* **Activity**: Go over the data and copy out each line with "every" in it.

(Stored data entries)

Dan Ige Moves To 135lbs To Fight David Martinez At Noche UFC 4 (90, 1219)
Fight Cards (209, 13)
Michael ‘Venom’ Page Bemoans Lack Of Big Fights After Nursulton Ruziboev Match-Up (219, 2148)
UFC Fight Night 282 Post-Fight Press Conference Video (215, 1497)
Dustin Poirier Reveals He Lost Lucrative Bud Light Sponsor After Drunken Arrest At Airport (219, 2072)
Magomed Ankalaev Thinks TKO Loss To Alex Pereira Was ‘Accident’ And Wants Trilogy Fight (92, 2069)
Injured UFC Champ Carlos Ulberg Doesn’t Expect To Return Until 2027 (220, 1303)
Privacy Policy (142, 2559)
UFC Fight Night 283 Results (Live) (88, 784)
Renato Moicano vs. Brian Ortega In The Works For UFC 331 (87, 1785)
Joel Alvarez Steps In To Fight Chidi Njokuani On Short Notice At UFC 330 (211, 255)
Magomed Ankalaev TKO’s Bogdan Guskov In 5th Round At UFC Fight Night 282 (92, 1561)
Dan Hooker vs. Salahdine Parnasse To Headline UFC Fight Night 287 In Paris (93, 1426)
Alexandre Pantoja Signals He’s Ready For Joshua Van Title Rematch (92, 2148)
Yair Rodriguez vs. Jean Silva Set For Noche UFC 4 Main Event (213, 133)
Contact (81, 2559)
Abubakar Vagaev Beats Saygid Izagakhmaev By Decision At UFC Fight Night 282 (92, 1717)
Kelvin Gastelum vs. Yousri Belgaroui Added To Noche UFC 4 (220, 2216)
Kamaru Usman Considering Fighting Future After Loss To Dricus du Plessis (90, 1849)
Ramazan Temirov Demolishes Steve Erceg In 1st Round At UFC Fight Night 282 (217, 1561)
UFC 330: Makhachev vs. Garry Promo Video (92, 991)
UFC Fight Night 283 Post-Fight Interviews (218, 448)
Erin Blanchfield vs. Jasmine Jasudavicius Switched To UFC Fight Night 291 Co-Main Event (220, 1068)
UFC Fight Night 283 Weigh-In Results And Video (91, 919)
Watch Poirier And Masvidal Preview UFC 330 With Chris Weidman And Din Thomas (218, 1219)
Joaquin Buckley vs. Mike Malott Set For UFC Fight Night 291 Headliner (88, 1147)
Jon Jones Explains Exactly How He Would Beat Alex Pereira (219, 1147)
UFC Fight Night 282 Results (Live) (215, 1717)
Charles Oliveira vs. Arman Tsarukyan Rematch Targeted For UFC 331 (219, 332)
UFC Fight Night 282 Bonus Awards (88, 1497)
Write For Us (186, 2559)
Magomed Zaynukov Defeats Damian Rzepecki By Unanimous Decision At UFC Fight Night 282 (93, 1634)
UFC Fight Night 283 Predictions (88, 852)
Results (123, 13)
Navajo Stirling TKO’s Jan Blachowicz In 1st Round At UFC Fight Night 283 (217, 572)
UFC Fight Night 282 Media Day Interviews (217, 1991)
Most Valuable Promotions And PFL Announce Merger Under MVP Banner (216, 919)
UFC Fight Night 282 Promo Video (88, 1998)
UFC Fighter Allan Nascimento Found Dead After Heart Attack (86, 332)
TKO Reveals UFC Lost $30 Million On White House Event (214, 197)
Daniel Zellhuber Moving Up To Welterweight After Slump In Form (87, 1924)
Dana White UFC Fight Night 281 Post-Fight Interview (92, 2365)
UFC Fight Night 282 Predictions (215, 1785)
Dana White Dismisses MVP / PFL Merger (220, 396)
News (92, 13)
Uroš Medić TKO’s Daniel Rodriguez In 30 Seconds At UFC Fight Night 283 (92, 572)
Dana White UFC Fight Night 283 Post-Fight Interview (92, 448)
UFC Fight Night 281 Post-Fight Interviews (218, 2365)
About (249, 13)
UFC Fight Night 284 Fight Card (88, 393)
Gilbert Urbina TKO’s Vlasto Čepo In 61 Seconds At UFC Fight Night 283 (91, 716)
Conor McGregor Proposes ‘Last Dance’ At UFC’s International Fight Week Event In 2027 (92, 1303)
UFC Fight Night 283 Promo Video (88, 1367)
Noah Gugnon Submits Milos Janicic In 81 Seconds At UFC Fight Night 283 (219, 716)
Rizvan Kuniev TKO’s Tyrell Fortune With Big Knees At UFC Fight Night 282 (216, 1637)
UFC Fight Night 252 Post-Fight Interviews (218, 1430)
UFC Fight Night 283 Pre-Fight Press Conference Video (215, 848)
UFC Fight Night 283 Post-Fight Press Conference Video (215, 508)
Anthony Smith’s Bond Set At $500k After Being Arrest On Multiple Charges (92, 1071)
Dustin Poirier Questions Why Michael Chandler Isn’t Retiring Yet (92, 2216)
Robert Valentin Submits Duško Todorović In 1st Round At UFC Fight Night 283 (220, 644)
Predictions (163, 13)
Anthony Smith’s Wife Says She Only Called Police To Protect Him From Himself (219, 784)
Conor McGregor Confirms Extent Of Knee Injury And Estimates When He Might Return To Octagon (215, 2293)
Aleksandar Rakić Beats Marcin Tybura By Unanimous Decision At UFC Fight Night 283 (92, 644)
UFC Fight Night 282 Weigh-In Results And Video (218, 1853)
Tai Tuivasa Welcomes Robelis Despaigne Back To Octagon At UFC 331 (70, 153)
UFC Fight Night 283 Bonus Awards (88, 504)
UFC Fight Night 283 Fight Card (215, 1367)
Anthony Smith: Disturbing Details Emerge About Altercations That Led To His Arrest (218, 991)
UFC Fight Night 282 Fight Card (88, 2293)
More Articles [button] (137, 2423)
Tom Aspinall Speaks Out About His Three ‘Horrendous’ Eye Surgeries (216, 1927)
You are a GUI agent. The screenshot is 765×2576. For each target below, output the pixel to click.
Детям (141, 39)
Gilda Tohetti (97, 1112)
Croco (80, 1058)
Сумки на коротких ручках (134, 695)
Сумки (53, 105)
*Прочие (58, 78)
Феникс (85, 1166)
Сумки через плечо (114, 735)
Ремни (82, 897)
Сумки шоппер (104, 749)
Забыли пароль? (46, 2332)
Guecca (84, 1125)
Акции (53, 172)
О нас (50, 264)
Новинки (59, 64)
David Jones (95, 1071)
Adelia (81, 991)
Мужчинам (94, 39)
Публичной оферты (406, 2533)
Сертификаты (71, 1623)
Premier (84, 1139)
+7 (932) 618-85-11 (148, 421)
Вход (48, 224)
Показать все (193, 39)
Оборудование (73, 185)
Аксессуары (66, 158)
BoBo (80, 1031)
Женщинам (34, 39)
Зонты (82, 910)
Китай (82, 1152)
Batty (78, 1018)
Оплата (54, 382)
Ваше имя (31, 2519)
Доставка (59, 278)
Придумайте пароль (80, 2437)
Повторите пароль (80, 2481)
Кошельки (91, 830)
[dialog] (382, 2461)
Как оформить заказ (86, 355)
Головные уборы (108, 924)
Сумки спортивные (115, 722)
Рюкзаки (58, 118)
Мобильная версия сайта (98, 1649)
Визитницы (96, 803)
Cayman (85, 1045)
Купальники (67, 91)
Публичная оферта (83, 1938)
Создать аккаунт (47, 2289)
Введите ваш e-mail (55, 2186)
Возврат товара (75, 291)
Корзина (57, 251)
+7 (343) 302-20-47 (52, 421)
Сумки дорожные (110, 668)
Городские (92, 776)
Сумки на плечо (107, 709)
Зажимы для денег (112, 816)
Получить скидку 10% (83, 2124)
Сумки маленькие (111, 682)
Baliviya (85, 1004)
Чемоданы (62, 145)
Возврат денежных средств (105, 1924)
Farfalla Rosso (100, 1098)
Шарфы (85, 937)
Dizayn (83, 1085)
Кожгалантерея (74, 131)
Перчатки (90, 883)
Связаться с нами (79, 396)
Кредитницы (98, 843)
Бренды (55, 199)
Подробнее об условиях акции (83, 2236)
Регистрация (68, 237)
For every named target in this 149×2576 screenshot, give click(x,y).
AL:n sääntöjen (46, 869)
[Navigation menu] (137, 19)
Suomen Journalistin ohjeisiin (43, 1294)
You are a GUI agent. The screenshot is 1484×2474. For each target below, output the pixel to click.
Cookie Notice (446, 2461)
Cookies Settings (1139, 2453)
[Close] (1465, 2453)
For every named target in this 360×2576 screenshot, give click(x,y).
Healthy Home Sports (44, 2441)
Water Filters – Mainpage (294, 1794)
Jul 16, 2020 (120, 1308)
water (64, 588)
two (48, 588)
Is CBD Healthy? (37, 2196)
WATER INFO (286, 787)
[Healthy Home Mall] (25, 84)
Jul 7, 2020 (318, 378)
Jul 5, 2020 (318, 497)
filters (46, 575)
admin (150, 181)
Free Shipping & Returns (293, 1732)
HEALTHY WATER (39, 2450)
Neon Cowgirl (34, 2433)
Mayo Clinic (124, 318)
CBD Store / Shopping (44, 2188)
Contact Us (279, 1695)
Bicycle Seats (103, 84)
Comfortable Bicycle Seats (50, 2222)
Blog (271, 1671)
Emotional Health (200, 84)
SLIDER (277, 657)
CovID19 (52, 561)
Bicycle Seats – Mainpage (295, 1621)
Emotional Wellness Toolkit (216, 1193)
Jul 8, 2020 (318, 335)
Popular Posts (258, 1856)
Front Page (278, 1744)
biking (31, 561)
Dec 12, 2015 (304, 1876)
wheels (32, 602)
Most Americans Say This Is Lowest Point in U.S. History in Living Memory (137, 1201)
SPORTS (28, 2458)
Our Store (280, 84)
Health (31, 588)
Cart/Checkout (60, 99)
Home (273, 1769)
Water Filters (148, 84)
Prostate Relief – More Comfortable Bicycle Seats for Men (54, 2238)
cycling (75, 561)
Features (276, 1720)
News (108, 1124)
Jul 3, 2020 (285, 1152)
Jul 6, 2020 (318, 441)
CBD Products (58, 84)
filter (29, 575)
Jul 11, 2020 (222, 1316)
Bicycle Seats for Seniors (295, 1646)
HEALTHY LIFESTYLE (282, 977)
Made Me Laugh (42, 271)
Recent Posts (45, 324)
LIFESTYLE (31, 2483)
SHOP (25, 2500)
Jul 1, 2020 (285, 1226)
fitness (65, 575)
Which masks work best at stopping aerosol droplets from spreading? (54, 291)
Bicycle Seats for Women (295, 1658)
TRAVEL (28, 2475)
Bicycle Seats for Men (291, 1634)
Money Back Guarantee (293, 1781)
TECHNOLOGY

* **Answer to the problem**:
For every named target in this 149×2576 screenshot, give click(x,y).
For every named target in this 360×2576 screenshot, give click(x,y).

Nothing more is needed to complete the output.